On June 4, 2021, after suffering a series of mysterious and increasingly concerning medical episodes, Maddie Quillin had a massive seizure in her car on the side of Interstate 5, an experience she refers to as when she “died.”
Though she didn’t technically die that day, her word choice is understandable. Prolonged and severe seizures like she experienced can be fatal or cause permanent neurological damage, which she fortunately avoided. Exhaustive medical investigation led to a diagnosis of an extreme form of a rare, degenerative, hereditary disorder called Ehlers-Danlos syndrome. She was declared disabled, and had to leave her established career in the medical field and scrap plans to attend nursing school that fall.
Her social life was impacted by leaving her job, and by necessary lifestyle changes for her condition which, on bad days, necessitates the use of a crutch or wheelchair. In the midst of all that, her partner broke up with her. It was a lot for the then-27-year-old to handle.
But in the wake of Quillin’s proverbial “death,” something unexpected happened: Maevyn Corvid was born.
Maevyn Corvid is Quillin’s artist name, and her work is a mishmash of different media and found objects—including furs, feathers, skulls, bones and other animal anatomical bits—that can fairly be described as both macabre and marvelous. She uses only ethically sourced items that would otherwise be thrown away or left to rot, and her art—which she collectively calls Putris Immoderata (which she says is Latin for “decaying obsession”)—is informed by her unique perspectives.
“It’s all centered around the circle of life and death and taking something that otherwise would be wasted or lost to the world, and giving it a second chance at something new,” she said during a visit to Idea Fab Labs (IFL), where she was recently selected for the maker space’s Resident Artist Incubator Program.
Before her diagnosis, Quillin said she had no experience with art and never aspired to be an artist, yet her work displays the style and technique of someone who has been at it for years.

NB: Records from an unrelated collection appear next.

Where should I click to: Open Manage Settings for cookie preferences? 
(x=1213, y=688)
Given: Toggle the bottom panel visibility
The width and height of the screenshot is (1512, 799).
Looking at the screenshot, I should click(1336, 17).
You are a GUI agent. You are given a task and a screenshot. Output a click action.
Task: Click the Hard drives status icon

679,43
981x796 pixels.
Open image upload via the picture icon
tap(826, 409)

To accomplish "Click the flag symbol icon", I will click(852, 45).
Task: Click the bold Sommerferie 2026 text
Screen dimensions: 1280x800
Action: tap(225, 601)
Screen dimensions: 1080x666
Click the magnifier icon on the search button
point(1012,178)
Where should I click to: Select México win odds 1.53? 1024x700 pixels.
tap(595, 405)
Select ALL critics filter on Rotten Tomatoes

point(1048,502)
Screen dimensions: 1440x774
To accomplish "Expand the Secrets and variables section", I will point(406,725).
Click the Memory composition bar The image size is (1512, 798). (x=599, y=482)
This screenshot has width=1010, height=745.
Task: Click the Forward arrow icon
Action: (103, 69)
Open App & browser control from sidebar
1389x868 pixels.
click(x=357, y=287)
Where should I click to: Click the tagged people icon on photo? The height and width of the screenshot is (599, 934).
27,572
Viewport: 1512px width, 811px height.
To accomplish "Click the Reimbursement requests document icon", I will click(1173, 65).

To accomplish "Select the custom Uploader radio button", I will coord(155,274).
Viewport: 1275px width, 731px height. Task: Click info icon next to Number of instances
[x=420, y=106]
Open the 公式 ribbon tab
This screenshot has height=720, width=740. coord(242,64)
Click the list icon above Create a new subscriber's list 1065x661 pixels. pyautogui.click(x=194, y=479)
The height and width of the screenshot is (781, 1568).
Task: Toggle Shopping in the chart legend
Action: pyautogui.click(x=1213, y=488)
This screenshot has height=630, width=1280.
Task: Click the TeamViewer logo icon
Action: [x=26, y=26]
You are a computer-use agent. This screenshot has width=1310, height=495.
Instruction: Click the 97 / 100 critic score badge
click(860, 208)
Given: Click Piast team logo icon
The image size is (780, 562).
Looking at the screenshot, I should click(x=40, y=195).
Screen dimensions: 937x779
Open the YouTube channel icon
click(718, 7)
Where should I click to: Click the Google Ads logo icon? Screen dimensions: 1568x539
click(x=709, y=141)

Her first pieces were a pair of large canvases incorporating goat horns, turkey feathers and assorted bones called “Beasts of a Feather.” On one canvas, a strange beast is—in the artist’s words—“moving from the dark into the light, extending a hand with a flower to get what it needs from the universe.” Its counterpart on the second canvas “is moving from the light into the dark, leaving the trail of broken glass in its wake.”
“[Making ‘Beasts’] was my way of working my way through my breakup and my frustration with the universe,” she said. “I’d worked so hard to get to a place where I was working a good job, loved what I was doing. … It had taken me a long time to get there, and it was all gone overnight for nothing, and I was mad.”
A friend saw the pieces and encouraged Quillin to apply to be a vendor at the 2021 Bizarre Bazaar—an annual holiday art and craft showcase produced by the Chikoko art/fashion collective. She dismissed the idea at first, but eventually submitted and was accepted.
Quillan said she was nervous. Not only had she never shown her work before, but she’d also told only a few people about her illness or having to use a wheelchair. Nevertheless, her premiere was a smashing success.
“Chico gave me the biggest, warmest, friendliest hug in the world. I left that weekend given a purpose,” she recalled.
Quillin threw herself into her art after that, creating a body of work that soon outgrew her house—a 240-square-foot tiny home she calls the “Shed of the Dead” and shares with two dogs and a goat—and spurred her to rent space at IFL. She’s since exhibited elsewhere in Chico, and at events in Sacramento, Nevada City and the Bay Area.
Quillin is working on a whole new collection as part of the IFL residency program, which is meant to help artists incorporate digital fabrication tools and techniques—laser cutters, 3-D printing, electronics, LED lights, robotics, etc.—into their work. She’ll also conduct some free-to-the-public seminars and workshops on some of her established techniques (like taxidermy). The program will culminate with gallery exhibits and events this spring at IFL Chico and IFL Santa Cruz.
Though much of Quillin’s work has an organic feel to it, she said the skills she’s learning will broaden her horizons. She uses only what she has or can ethically/legally attain. Since it’s difficult to source some animal parts and others are against the law to possess (“Fish and Game does not mess around,” she said), she makes useful facsimiles via 3-D printing. The IFL exhibition she’s planning will also incorporate sensors, LED lights she’ll program herself, interactive elements and even robotics.
More than anything, Quillin’s art-making has given her some direction and peace after a cataclysmic life—and death—event. “Once I accepted the fact I don’t have control over the majority of things in life, and none of us do, it was like the most freeing cathartic thing ever, because I was able to say ‘I’m gonna try to do what makes me happy.’ And realistically, that’s kinda playing with dead things, and other people seem to appreciate it.”